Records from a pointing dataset

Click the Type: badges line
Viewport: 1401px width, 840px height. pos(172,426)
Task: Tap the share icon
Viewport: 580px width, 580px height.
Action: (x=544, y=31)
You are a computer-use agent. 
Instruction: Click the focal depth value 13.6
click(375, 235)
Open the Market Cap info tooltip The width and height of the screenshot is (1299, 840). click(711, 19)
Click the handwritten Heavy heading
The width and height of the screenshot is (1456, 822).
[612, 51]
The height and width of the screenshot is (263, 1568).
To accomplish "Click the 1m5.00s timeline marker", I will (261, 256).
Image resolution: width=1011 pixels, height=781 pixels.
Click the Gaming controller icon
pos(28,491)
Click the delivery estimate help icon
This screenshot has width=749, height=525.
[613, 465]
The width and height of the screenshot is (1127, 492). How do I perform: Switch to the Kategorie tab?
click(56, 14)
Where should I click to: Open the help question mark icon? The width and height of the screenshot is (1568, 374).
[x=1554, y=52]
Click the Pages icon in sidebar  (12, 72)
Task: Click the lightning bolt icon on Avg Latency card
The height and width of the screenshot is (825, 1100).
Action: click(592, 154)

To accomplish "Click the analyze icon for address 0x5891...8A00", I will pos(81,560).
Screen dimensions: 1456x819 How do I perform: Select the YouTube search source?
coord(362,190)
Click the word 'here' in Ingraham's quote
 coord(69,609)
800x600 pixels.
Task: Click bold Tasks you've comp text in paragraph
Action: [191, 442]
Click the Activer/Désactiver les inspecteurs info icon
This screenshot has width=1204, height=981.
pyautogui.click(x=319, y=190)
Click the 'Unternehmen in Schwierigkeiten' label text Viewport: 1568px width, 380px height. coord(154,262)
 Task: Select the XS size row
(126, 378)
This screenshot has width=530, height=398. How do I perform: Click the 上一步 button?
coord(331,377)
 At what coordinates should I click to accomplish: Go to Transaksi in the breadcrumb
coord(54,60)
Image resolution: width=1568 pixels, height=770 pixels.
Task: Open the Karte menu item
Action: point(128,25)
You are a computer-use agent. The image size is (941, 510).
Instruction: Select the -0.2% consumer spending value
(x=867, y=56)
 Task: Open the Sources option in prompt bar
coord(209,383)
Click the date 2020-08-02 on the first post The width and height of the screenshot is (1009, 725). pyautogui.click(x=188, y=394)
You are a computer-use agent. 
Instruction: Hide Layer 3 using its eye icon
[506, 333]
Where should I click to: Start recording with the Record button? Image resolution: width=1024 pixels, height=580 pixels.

• OBJECTIVE:
Write out the records above again, swapping each "computer-use agent" for "GUI agent" and leaving everything else unchanged.

• SOLUTION:
Click the Type: badges line
Viewport: 1401px width, 840px height. pos(172,426)
Task: Tap the share icon
Viewport: 580px width, 580px height.
Action: (x=544, y=31)
You are a GUI agent. 
Instruction: Click the focal depth value 13.6
click(375, 235)
Open the Market Cap info tooltip The width and height of the screenshot is (1299, 840). click(711, 19)
Click the handwritten Heavy heading
The width and height of the screenshot is (1456, 822).
[612, 51]
The height and width of the screenshot is (263, 1568).
To accomplish "Click the 1m5.00s timeline marker", I will (261, 256).
Image resolution: width=1011 pixels, height=781 pixels.
Click the Gaming controller icon
pos(28,491)
Click the delivery estimate help icon
This screenshot has width=749, height=525.
[613, 465]
The width and height of the screenshot is (1127, 492). How do I perform: Switch to the Kategorie tab?
click(56, 14)
Where should I click to: Open the help question mark icon? The width and height of the screenshot is (1568, 374).
[x=1554, y=52]
Click the Pages icon in sidebar  (12, 72)
Task: Click the lightning bolt icon on Avg Latency card
The height and width of the screenshot is (825, 1100).
Action: click(592, 154)

To accomplish "Click the analyze icon for address 0x5891...8A00", I will pos(81,560).
Screen dimensions: 1456x819 How do I perform: Select the YouTube search source?
coord(362,190)
Click the word 'here' in Ingraham's quote
 coord(69,609)
800x600 pixels.
Task: Click bold Tasks you've comp text in paragraph
Action: [191, 442]
Click the Activer/Désactiver les inspecteurs info icon
This screenshot has width=1204, height=981.
pyautogui.click(x=319, y=190)
Click the 'Unternehmen in Schwierigkeiten' label text Viewport: 1568px width, 380px height. coord(154,262)
 Task: Select the XS size row
(126, 378)
This screenshot has width=530, height=398. How do I perform: Click the 上一步 button?
coord(331,377)
 At what coordinates should I click to accomplish: Go to Transaksi in the breadcrumb
coord(54,60)
Image resolution: width=1568 pixels, height=770 pixels.
Task: Open the Karte menu item
Action: point(128,25)
You are a GUI agent. The image size is (941, 510).
Instruction: Select the -0.2% consumer spending value
(x=867, y=56)
 Task: Open the Sources option in prompt bar
coord(209,383)
Click the date 2020-08-02 on the first post The width and height of the screenshot is (1009, 725). pyautogui.click(x=188, y=394)
You are a GUI agent. 
Instruction: Hide Layer 3 using its eye icon
[506, 333]
Where should I click to: Start recording with the Record button? Image resolution: width=1024 pixels, height=580 pixels.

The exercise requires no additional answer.